_Lista de tareas_:
[A] Indica si cada afirmación concuerda con el texto sobre Los Ángeles que aparece más abajo. Responde sí o no y cita literalmente las palabras del texto que lo deciden: (i) lo que une zonas como Beverly Hills y Glendale es el automóvil; (ii) quien narra conduce un Carrera; (iii) en Los Ángeles se prefiere el transporte público.
[B] Retoma el texto sobre Los Ángeles de más abajo y continúalo a partir de su última oración.

Los Ángeles, en perpetuo movimiento
Al volante por Santa Mónica, Venice y Hollywood hasta el Getty Center
Mientras conduzco por la carretera de la costa al filo de la medianoche, la ciudad se propaga interminable. Santa Mónica y el oleaje del océano contienen la expansión del campamento iluminado. Los agitados penachos de las palmeras confirman que hay oasis de vida entre los bloques de edificios y los descampados, pues del furor de los automóviles sólo puede deducirse la obsesión del movimiento. A la izquierda aparece Century City. El centro, Downtown, todavía se encuentra lejos. Hablar de centro en Los Ángeles es un modo de hablar. De noche, el centro son coches que se cruzan. Anchas avenidas alternan edificios cuya tipología cambia de continuo, mientras atravieso solares de vacío lunar, como si fueran manzanas levantadas por una mano gigantesca mientras la gente simulaba dormir.
Los Ángeles es distinta a cualquier otra ciudad de Estados Unidos. Múltiples centros, distantes entre sí, dan a Los Ángeles una apariencia de urbe sin verdaderas entrañas. Lo que une esas diferentes zonas en apariencia irreconciliables -como Beverly Hills y Glendale, por ejemplo- es el automóvil. La gente vive dentro de él más que en su propia casa, si la tienen. Los homeless que acampan en el césped, bajo las palmeras, carecen de techo, pero ante todo de auto; por eso manejan desconsolados un carro de supermercado con todas sus revueltas pertenencias. En Boston o Chicago, en Seattle o San Francisco, uno se rinde a la conveniencia del transporte público. Aquí se confía más en un auto destartalado que se mueve como un ensamblaje de latas de cerveza. Y el vehículo es una seña de identidad más importante que la manera de vestir o la profesión. Dime qué coche conduces y te diré quién eres. Un Boxster es un mero sucedáneo frente a un Carrera. Sin embargo, aunque conduzcas, como yo, un Chevrolet prestado, tienes un lugar en Los Ángeles.
La magia del cine
Conduciendo de noche Sunset Boulevard abajo -tal vez el paseo urbano sobre ruedas más agradable que existe- se experimenta la magia de esta ciudad de celuloide. Hace años tuve esa misma sensación la mañana que siguió a un terremoto en Los Ángeles. Las curvas del bulevar, las mansiones de Bel Air, las mullidas colinas de Beverly Hills, las rectas majestuosas, el baile de destellos de los semáforos: todo remite a una pantalla, con la diferencia de que uno está dentro y es real, o lo parece. Si juntamos en una sesión continua El crepúsculo de los dioses (Sunset Boulevard), Chinatown, L. A. Confidential y Crash, estamos en el corazón del más poderoso imaginario de las últimas dos generaciones.

_Datos mostrados_:
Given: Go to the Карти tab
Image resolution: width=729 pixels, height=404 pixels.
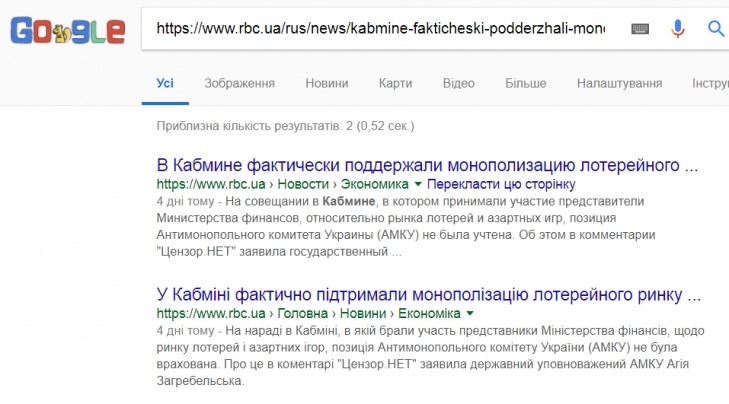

_Problemas resueltos_:
[A]
(i) Sí: "Lo que une esas diferentes zonas en apariencia irreconciliables -como Beverly Hills y Glendale, por ejemplo- es el automóvil."
(ii) No: "aunque conduzcas, como yo, un Chevrolet prestado, tienes un lugar en Los Ángeles."
(iii) No: "Aquí se confía más en un auto destartalado que se mueve como un ensamblaje de latas de cerveza."

[B]
El escritor James Ellroy sostiene que Los Ángeles está en todas partes, epidémicamente. "Un circo circunscrito y un dream draconiano", "Hiperbólico burdel", agresiva y violenta. Los helicópteros sobrevuelan sin descanso la bahía y las zonas urbanas. Día y noche, las sirenas atronan Hollywood, Long Beach, Burbank, todas partes. De noche, pasear por las calles es como marchar a pleno sol sin cabalgadura en un pedregoso camino del Far West. Al mismo tiempo, las gentes de aquí están llenas de ternura. Lo sientes cuando te sonríen, todos somos desconocidos. Y si entras en The Little Pedro's, a pocas manzanas de Chinatown, y es martes y ya canta con su voz cálida y poderosa la veterana Mickey Champion, ves a la gente abrazarse y besarse igual que familiares que hace tiempo que no se ven. El afecto un tanto teatral es innato a estas gentes unidas por el más despreocupado individualismo. Te puedes trasladar en sólo algunas salidas de autovía de lo más cutre a lo más sofisticado, de la oscuridad total de un barrio no recomendable a otra oscuridad, la del lujo de lugares como la colina de Topanga, donde los vecinos han suprimido la iluminación de las calles. Y entremedio tienes la sensación de que se ruedan todas las películas y en ellas sucede todo lo que puede suceder. Me dijo una vez Carlos Ruiz Zafón, angeleño convencido, que Los Ángeles es el universo entero, donde pasa lo que tiene que pasar y lo que tú haces pasar.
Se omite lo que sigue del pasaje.